Directions: Rewrite every item below, renaming "computer-use agent" to "screen navigation agent" wherever it occurs and keeping all other text unchanged. Leave the pictures out of the answer.

(Entries for locating words and elements)
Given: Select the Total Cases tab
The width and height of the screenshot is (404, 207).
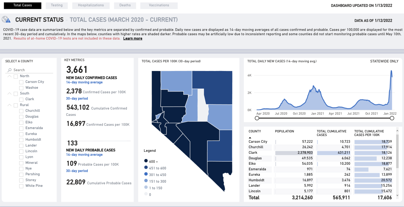Looking at the screenshot, I should (x=22, y=5).
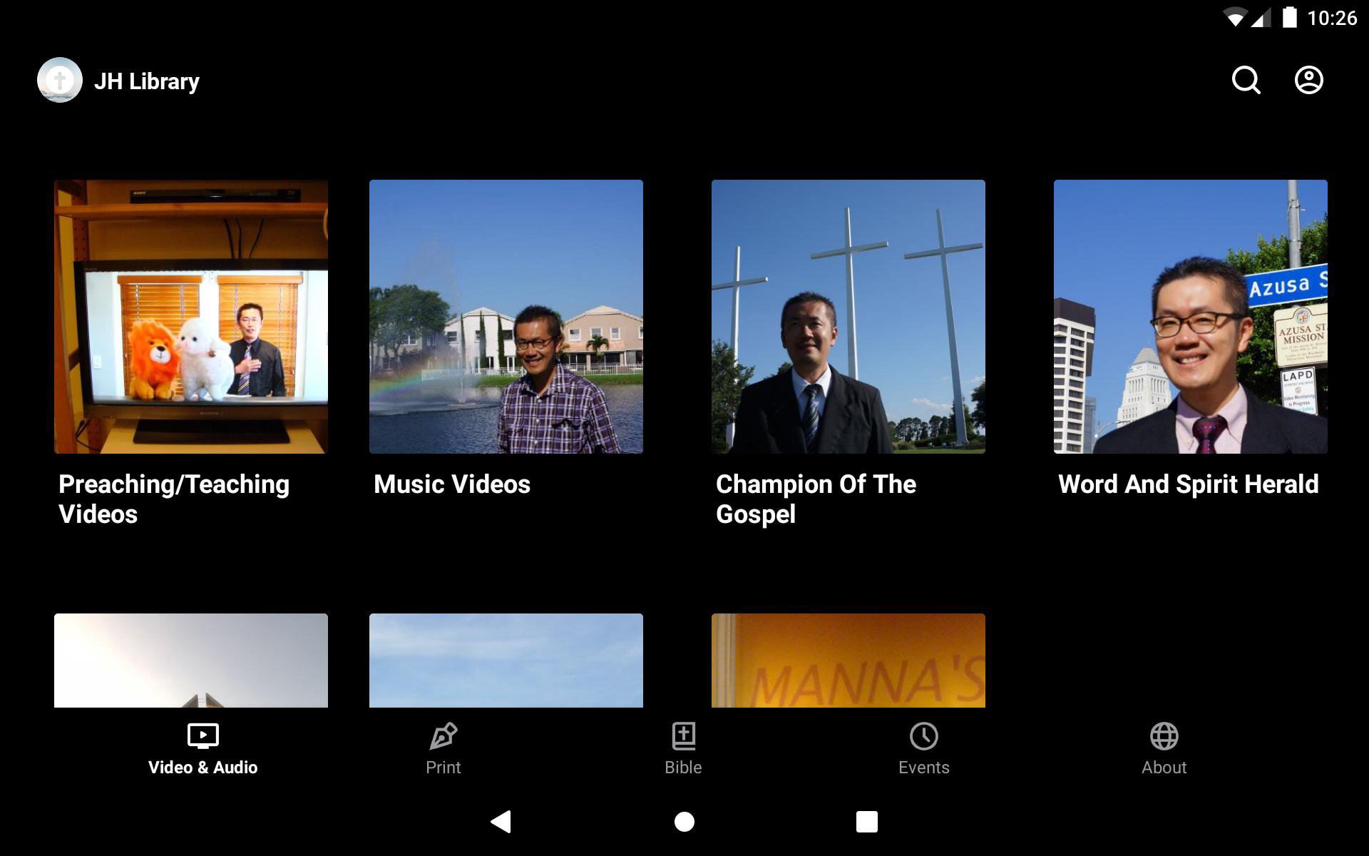
Task: Select the Music Videos fountain thumbnail
Action: (x=506, y=316)
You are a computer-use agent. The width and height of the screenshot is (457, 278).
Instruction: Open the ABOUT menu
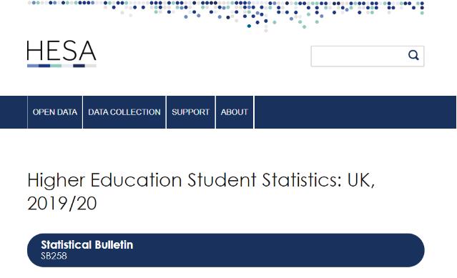235,112
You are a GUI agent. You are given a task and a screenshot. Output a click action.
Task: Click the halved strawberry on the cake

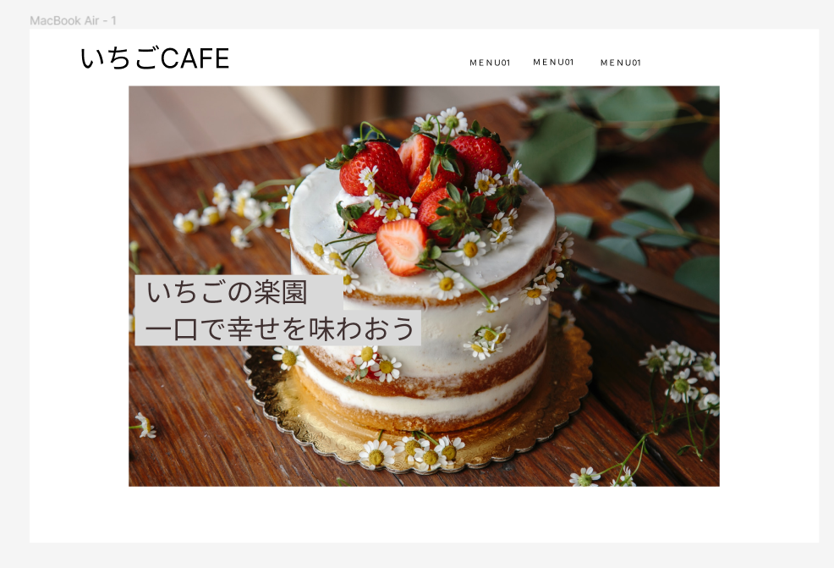(x=402, y=246)
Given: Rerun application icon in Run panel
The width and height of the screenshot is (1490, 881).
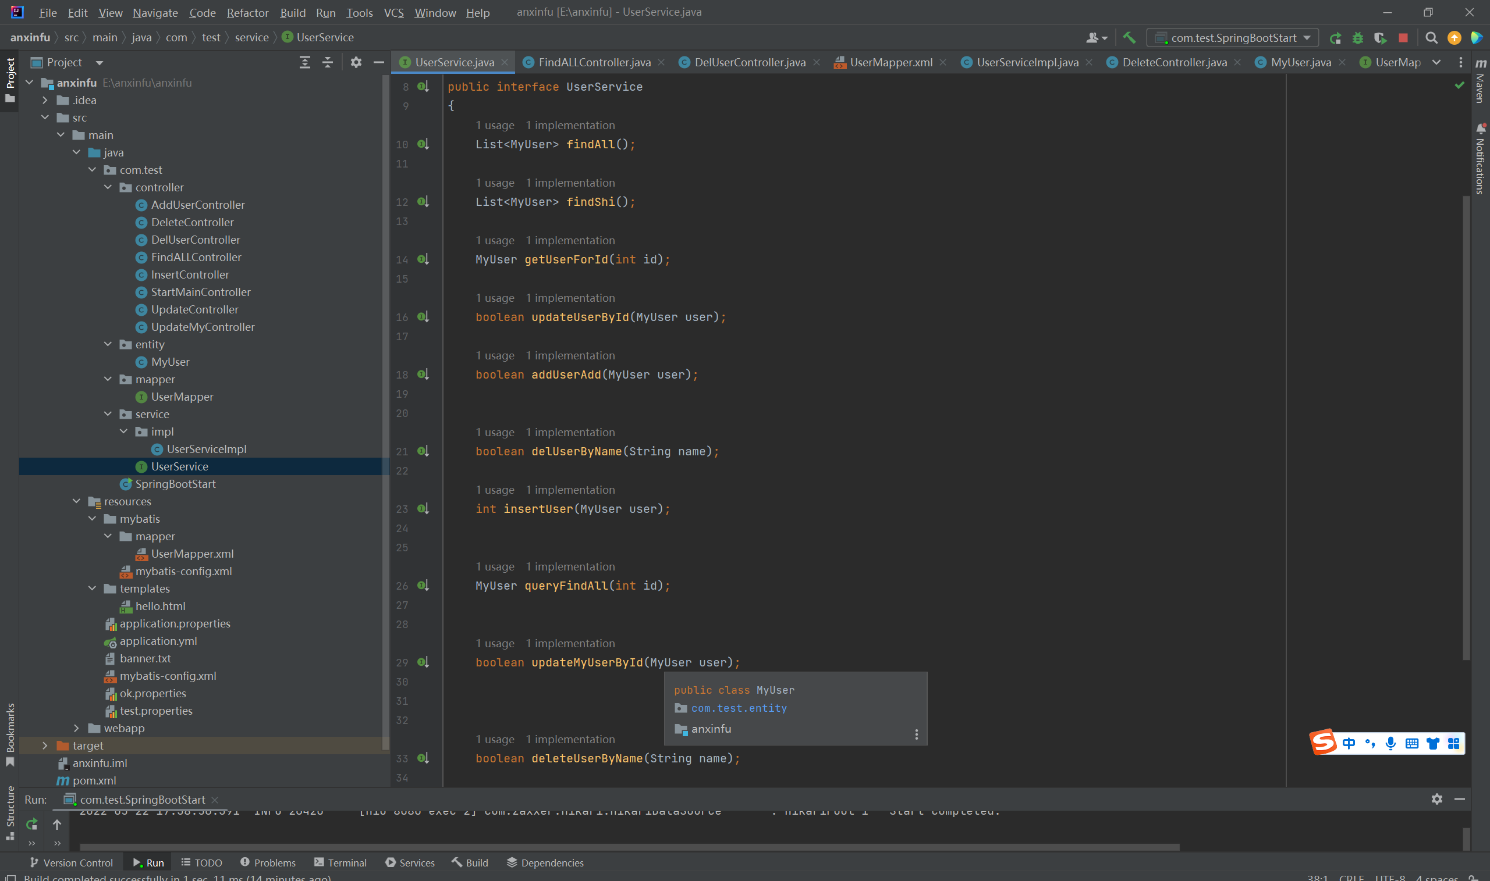Looking at the screenshot, I should (x=32, y=824).
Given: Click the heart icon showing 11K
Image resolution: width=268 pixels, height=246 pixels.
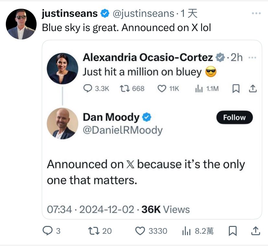Looking at the screenshot, I should (x=161, y=88).
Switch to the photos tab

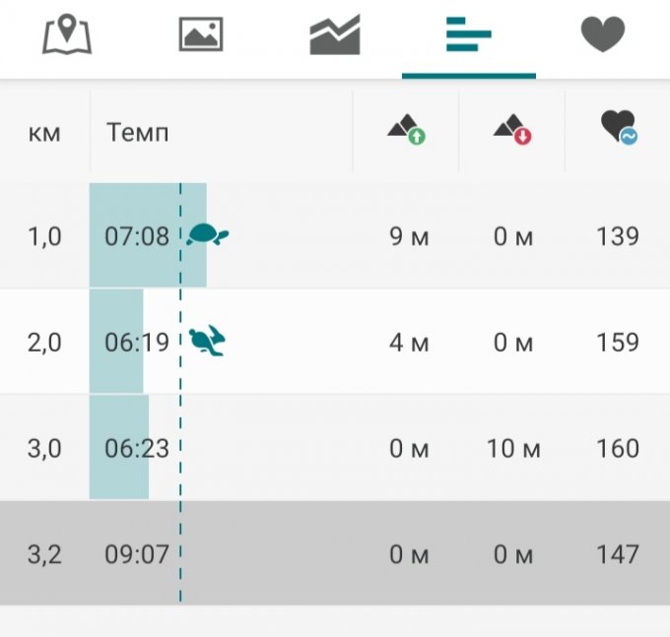tap(201, 35)
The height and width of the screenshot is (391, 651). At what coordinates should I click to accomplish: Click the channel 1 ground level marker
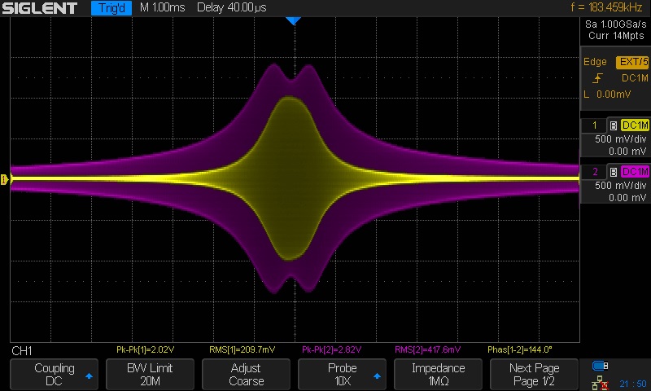[5, 179]
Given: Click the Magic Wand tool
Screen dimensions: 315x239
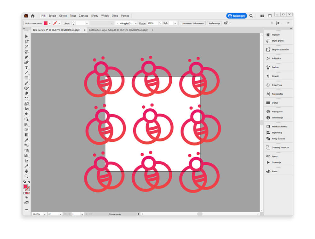Looking at the screenshot, I should coord(26,47).
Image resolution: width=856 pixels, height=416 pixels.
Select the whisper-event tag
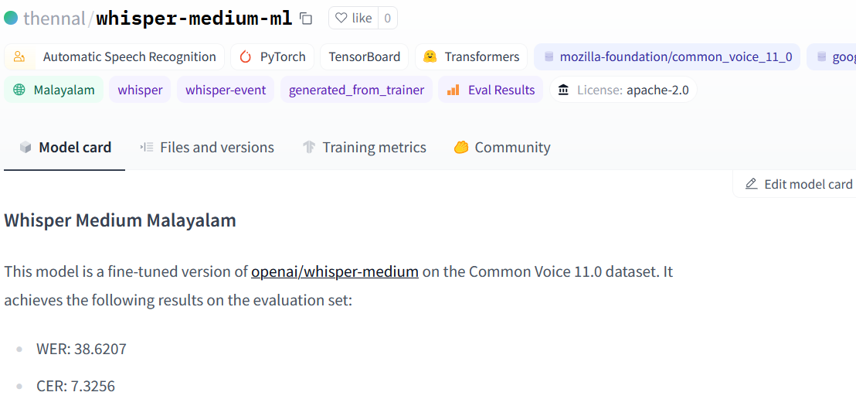226,90
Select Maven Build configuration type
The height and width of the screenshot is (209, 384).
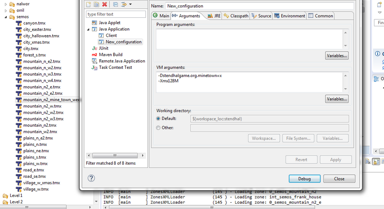coord(110,54)
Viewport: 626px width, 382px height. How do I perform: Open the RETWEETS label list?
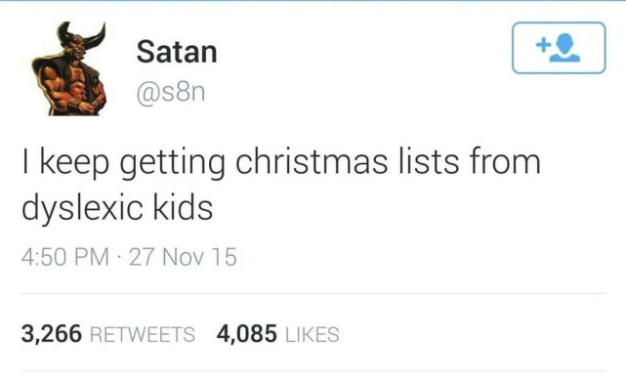point(143,334)
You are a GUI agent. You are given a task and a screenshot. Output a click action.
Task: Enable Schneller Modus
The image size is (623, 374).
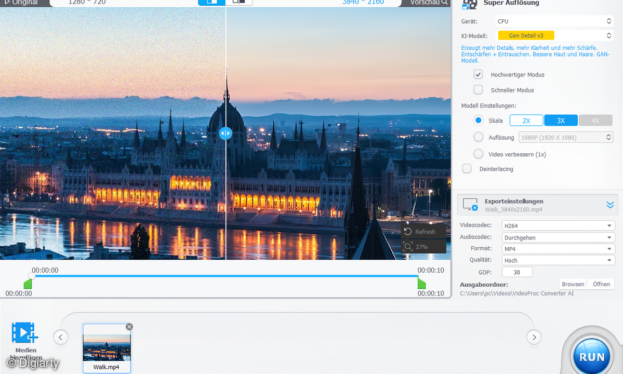coord(478,89)
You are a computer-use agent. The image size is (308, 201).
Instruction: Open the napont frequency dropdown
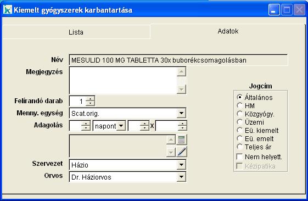121,126
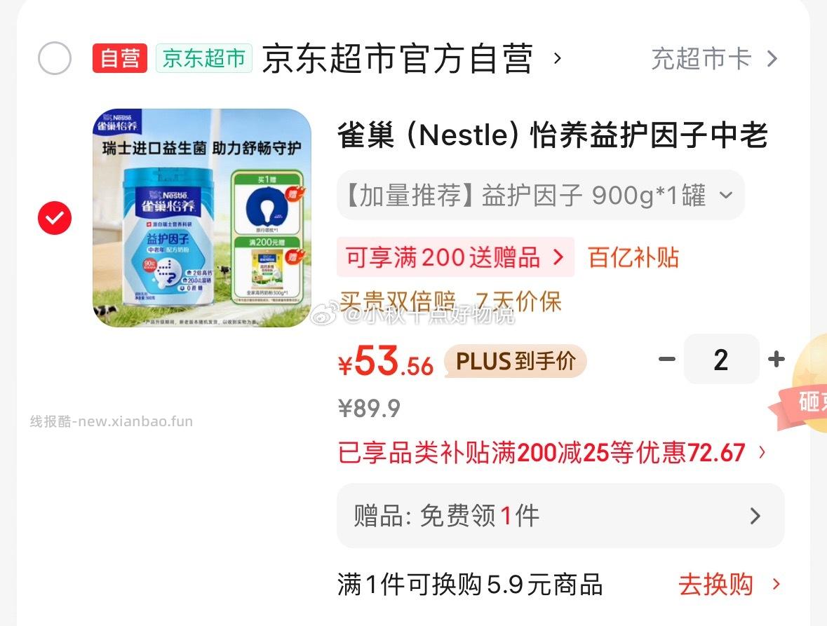
Task: Decrease quantity with minus icon
Action: [666, 360]
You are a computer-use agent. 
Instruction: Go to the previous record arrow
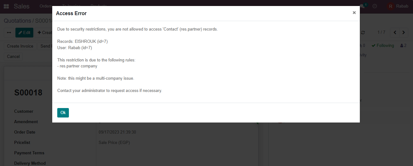click(x=395, y=32)
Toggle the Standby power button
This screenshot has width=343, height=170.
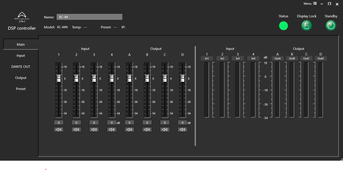tap(331, 26)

Answer in full:
Given: Select the Total Cases tab
The width and height of the screenshot is (404, 207).
Looking at the screenshot, I should (x=22, y=5).
Task: Select the Music Videos fountain thumbnail
Action: (x=506, y=316)
You are a screen navigation agent. The width and height of the screenshot is (457, 278).
Instruction: Open the ABOUT menu
235,112
You are a GUI agent. You are given a task and a screenshot. Output a click action.
Task: Click the halved strawberry on the cake

(x=402, y=246)
Given: Rerun application icon in Run panel
The width and height of the screenshot is (1490, 881).
Looking at the screenshot, I should (x=32, y=824).
Given: Click the heart icon showing 11K
Image resolution: width=268 pixels, height=246 pixels.
Looking at the screenshot, I should (x=161, y=88).
Switch to the photos tab

tap(201, 35)
The height and width of the screenshot is (391, 651). At what coordinates should I click to accomplish: Click the channel 1 ground level marker
[5, 179]
Given: Click the Magic Wand tool
Screen dimensions: 315x239
Looking at the screenshot, I should coord(26,47).
Image resolution: width=856 pixels, height=416 pixels.
Select the whisper-event tag
226,90
Select Maven Build configuration type
The height and width of the screenshot is (209, 384).
coord(110,54)
Viewport: 626px width, 382px height. How do I perform: Open the RETWEETS label list?
point(143,334)
You are a GUI agent. You are given a task and a screenshot. Output a click action.
Task: Enable Schneller Modus
The image size is (623, 374).
coord(478,89)
You are a screen navigation agent. The image size is (308, 201).
Instruction: Open the napont frequency dropdown
121,126
Task: Decrease quantity with minus icon
Action: [666, 360]
You are a screen navigation agent. 
Instruction: Go to the previous record arrow
click(x=395, y=32)
Toggle the Standby power button
This screenshot has width=343, height=170.
tap(331, 26)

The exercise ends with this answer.